Neutral sulphate of copper produces no precipitate of metal on the iron; the slightest addition of acid causes the deposit of copper. Moreover, I find, that if the film of copper be wiped off as soon as formed, the sulphuric acid has etched out the figures superficially but very imperfectly. Liquid sulphuric acid, when cold, has no effect upon the surface.

In addition to the above description, I subjoin an interesting note from Prof. Shepard, containing an analysis of the iron, which he has very kindly furnished at my request.

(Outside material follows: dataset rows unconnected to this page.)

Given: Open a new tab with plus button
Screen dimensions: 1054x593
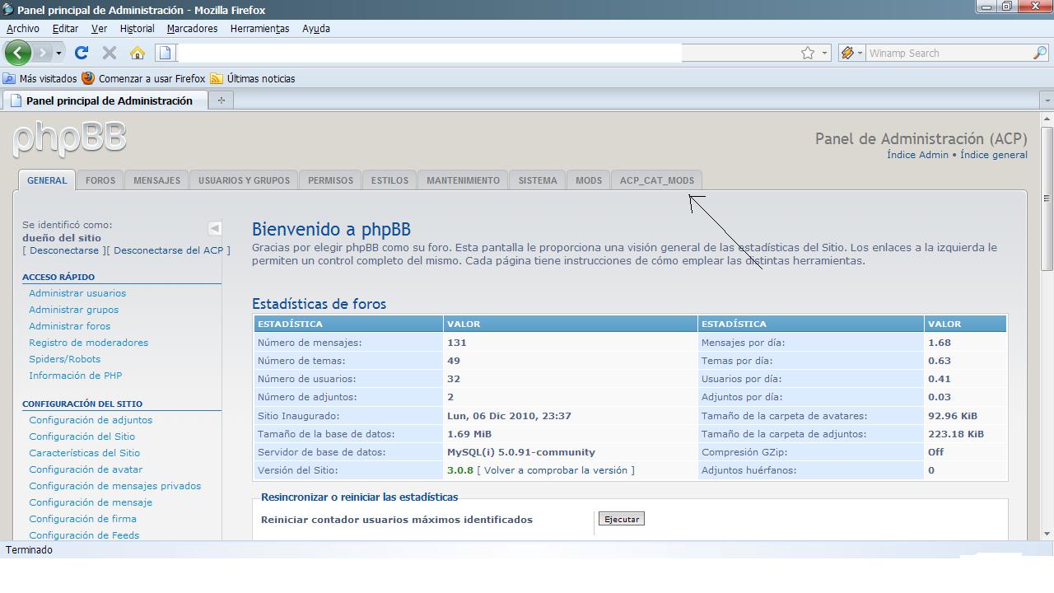Looking at the screenshot, I should coord(221,100).
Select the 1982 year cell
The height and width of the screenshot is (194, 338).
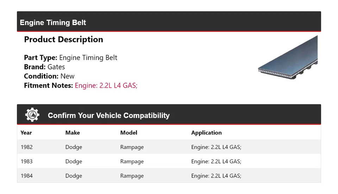click(27, 147)
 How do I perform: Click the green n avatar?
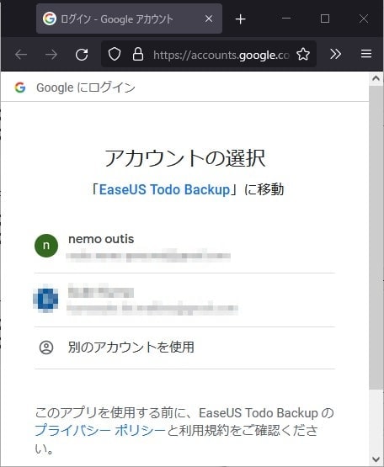point(46,246)
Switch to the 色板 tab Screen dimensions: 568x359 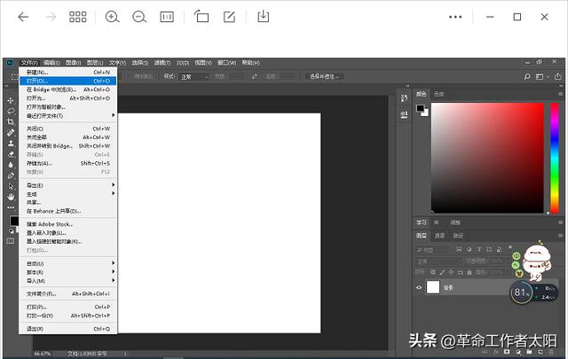[439, 94]
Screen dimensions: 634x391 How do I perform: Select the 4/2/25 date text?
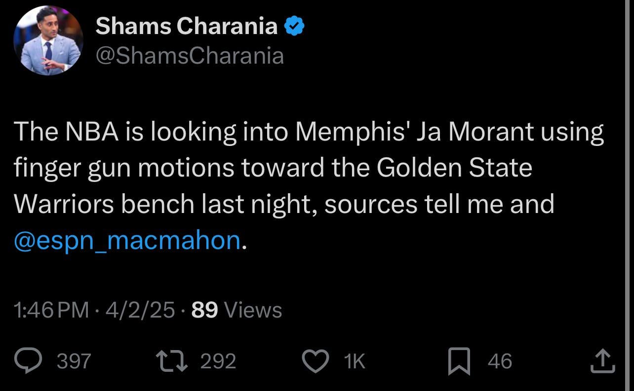click(138, 310)
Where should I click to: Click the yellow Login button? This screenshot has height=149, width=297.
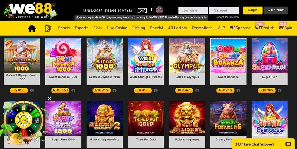point(253,10)
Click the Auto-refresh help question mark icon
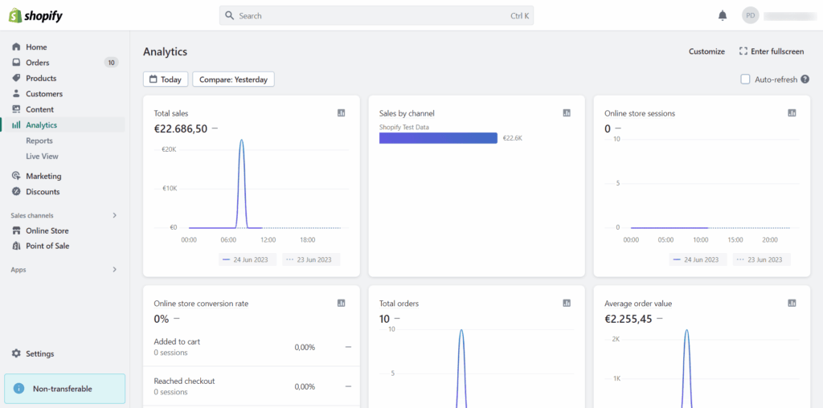The image size is (823, 408). point(805,80)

"Charleston, S. C., February 10, 1854.

My Dear Sir-In comparing the Putnam county meteoric iron with specimens from other localities, I notice a striking similarity in its structure to that of the Texan mass. Like it, your iron is compact, nearly free from pyrites and but slightly disposed to rust on exposure to the air. But the resemblance between the two is seen to the greatest advantage, when etched samples are compared with one another. The Putnam county iron exhibits figures of the same shape and size as the Texas, viz., triangles and oblique-angled parallelograms, bounded by slightly raised edges, which are often wavy, and sometimes not continuously of the same thickness, but, here and there, bulging out into beads or knobs. The pyrites in my specimens is scarcely to be recognized, except in one or two very limited patches, which are irregular and vein-like.

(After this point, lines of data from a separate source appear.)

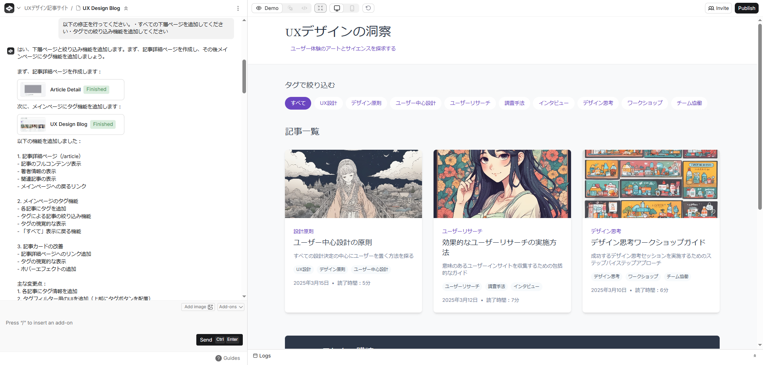Open the three-dot options menu

238,8
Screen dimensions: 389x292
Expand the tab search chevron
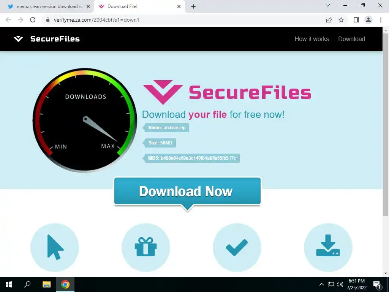tap(328, 5)
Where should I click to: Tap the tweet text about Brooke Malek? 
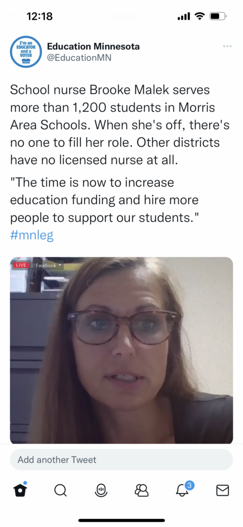[120, 126]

The iron appears to have suffered a very remarkable disintegration to the depth of half an inch or more below the thick, scaly crust with which the mass was coated; in consequence of which it cleaves very regularly, like the Cocke county, Tennessee iron, into tetrahedral and rhomboidal fragments.

The specific gravity of the fresh internal portions of the mass is 7.69. A single analysis gave me the following result:

Iron,

89.52

Nickel, with traces of cobalt,

8.82

Tin, phosphorus, sulphur, magnesium and calcium,

1.66

100-00

Very truly, yours,

CHARLES UPHAM Shepard."

ART. XXXV.-On Conistonite, a new Mineral Species; communicated by R. P. GREG, F.G.S., of Norcliffe Hall, near Manchester.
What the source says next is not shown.